Regional and national journalists will get together in late September to discuss and adopt a draft code of ethics.



Мedia watchdog Shamaral Maychiev said the code will make media workers more aware of their moral responsibilities.



Maychiev said a complaints commission will be set up after the code has been adopted, “to offer moral condemnation of irresponsible journalists”. Anyone taken to task by the commission will be publicly held up as an example, denting their publication or channel’s reputation as well as their own, he said.



Most journalists have welcomed the new code. Symbat Maksutova, a reporter with Erkin Too, a government-run newspaper, believes it will stop journalists from writing libellous reports and from taking backhanders in return for writing a favourable article.

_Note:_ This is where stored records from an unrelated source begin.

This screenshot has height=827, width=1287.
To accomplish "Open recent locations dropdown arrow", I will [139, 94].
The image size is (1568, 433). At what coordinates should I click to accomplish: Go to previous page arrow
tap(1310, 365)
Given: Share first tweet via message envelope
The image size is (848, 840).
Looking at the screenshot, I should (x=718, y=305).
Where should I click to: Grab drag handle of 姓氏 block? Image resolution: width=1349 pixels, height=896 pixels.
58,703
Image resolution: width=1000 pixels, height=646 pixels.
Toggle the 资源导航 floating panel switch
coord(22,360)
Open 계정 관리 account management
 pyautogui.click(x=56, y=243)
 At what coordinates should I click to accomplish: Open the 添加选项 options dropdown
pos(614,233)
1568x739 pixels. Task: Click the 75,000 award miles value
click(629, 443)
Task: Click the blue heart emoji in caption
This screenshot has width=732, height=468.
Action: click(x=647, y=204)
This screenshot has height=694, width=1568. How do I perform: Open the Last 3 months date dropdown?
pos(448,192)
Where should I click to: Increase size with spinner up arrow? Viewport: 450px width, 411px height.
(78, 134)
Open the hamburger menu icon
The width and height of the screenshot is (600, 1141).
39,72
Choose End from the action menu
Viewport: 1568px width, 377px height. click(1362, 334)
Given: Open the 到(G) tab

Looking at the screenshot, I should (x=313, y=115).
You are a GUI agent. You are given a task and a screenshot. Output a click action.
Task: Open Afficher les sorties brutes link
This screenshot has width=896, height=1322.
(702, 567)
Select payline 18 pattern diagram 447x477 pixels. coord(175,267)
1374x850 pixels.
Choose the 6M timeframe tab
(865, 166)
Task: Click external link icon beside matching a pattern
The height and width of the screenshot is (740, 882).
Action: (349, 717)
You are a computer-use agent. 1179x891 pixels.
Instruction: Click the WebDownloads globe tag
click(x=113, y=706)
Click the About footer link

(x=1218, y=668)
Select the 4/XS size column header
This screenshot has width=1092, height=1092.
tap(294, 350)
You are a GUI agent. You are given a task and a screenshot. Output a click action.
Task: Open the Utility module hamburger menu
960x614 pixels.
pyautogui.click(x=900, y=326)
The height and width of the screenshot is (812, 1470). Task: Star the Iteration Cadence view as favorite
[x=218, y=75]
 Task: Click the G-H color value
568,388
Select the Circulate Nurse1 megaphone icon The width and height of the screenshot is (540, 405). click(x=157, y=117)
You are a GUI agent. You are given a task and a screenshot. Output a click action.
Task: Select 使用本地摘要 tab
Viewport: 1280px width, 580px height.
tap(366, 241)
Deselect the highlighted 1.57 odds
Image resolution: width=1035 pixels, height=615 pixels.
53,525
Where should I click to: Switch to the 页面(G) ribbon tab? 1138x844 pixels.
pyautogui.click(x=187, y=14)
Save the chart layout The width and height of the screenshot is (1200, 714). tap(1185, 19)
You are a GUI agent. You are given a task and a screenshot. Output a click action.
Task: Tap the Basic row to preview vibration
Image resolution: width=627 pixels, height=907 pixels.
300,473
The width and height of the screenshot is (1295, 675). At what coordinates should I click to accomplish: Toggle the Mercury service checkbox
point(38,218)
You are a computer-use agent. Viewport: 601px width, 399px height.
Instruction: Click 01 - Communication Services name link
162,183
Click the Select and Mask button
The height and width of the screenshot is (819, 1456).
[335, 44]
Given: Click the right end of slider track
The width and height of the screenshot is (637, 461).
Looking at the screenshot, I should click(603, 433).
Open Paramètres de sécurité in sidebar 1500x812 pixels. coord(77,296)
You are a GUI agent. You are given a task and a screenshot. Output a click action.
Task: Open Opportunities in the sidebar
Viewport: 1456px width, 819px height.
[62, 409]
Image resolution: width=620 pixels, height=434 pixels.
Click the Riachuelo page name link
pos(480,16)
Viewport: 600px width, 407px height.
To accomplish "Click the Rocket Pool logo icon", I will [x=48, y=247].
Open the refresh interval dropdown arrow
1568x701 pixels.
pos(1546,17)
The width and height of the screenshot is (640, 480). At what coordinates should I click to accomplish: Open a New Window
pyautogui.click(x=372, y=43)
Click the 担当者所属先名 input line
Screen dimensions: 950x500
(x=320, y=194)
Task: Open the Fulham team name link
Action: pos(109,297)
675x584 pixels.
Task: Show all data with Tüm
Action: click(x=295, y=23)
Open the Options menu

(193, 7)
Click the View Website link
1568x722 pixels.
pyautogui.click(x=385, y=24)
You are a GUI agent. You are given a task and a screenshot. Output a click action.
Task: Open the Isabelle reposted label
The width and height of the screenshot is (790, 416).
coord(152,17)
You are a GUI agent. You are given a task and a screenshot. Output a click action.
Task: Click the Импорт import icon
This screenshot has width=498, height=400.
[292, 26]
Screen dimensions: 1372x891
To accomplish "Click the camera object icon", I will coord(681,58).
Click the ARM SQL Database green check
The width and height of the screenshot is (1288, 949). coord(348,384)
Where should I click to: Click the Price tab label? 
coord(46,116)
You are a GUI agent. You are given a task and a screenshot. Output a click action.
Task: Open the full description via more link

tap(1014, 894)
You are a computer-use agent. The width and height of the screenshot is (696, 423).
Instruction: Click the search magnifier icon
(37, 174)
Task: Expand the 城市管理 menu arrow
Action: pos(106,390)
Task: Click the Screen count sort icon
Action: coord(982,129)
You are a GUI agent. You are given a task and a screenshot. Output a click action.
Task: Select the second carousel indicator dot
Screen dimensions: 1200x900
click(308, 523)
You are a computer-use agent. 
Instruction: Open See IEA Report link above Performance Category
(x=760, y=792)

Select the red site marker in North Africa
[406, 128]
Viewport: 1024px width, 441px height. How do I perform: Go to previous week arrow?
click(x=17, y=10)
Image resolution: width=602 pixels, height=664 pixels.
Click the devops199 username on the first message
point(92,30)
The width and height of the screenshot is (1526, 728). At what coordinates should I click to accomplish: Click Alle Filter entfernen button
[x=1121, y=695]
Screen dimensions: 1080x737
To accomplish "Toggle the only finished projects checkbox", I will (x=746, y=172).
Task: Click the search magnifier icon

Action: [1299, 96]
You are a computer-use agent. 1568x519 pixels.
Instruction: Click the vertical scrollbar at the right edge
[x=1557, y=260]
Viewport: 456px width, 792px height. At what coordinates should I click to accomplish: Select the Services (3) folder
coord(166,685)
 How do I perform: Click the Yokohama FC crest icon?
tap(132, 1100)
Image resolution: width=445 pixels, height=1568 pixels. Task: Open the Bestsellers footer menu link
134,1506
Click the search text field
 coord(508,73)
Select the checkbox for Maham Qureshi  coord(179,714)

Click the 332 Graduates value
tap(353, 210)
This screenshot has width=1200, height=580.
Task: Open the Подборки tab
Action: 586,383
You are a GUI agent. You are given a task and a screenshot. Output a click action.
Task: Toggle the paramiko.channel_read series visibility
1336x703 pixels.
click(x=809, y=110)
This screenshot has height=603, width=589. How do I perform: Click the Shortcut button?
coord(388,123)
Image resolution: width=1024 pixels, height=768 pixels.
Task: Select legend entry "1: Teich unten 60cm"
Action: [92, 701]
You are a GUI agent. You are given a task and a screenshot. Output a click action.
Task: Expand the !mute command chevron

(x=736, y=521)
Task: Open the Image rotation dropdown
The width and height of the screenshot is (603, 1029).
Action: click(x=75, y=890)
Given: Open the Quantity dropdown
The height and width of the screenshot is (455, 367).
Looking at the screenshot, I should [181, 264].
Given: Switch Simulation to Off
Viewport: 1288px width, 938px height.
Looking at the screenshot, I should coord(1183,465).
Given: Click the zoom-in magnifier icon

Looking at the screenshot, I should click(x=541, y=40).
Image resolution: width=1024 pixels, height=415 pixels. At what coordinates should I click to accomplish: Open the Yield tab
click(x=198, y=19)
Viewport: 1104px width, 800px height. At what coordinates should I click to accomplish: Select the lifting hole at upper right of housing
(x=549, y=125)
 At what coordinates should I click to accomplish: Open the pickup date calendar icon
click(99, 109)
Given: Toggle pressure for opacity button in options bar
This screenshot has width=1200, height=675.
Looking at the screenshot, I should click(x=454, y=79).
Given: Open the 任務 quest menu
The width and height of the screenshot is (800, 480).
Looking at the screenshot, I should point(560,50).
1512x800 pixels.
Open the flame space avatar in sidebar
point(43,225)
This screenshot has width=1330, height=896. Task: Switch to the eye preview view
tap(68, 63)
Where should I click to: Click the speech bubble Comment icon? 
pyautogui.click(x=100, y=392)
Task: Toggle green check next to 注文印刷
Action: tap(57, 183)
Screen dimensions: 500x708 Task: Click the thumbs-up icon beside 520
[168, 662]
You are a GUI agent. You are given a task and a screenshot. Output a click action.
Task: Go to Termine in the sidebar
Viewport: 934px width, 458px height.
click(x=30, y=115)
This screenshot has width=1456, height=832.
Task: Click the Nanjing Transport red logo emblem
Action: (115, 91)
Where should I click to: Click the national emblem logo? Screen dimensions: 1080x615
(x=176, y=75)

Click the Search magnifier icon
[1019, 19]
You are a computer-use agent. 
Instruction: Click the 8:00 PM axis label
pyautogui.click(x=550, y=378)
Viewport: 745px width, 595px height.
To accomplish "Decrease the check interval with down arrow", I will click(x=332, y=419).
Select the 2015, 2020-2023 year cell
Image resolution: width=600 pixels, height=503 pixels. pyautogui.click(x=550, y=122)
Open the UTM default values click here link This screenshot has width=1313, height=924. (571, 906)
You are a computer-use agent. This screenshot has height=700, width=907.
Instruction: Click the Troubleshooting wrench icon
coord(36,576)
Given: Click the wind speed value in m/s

Parliamentarian Kanybek Imanaliev, a former journalist, is confident that naming and shaming irresponsible journalists will help to improve the media’s reputation and earn public respect.



However, political analyst Toktogul Kakchekeev believes that journalists who rely on cash hand-outs to promote the interests of people with vested interests will carry on doing so.



“Journalists who don’t have a moral code of their own and who have got used to earning money from ‘commissioned’ articles will keep on writing in the same way despite this code,” he said.



Turat Akimov, deputy editor of the Obschestvenny Reyting newspaper, argues that it is up to media owners to ensure that the code is observed, and that will depend on the values and views that they hold.



“If the owner or founder of some publication ignores ethical values, then the journalists who work [there] will not be able to adhere to all the ethical standards,” he said.



But Aslan Sartbaev, the deputy editor of the Agym newspaper, says some journalists “will not be pushed around by the editor-in-chief or the media outlet owner”.



They will not want to harm their reputations by writing articles in return for a payment, he said.



Jypara Jeenalieva, editor-in-chief of the Jany Kylym paper, believes the new ethnical code will journalists extra leverage when fighting their corner during disputes with senior editorial staff.



(News Briefing Central Asia draws comment and analysis from a broad range of political observers across the region.)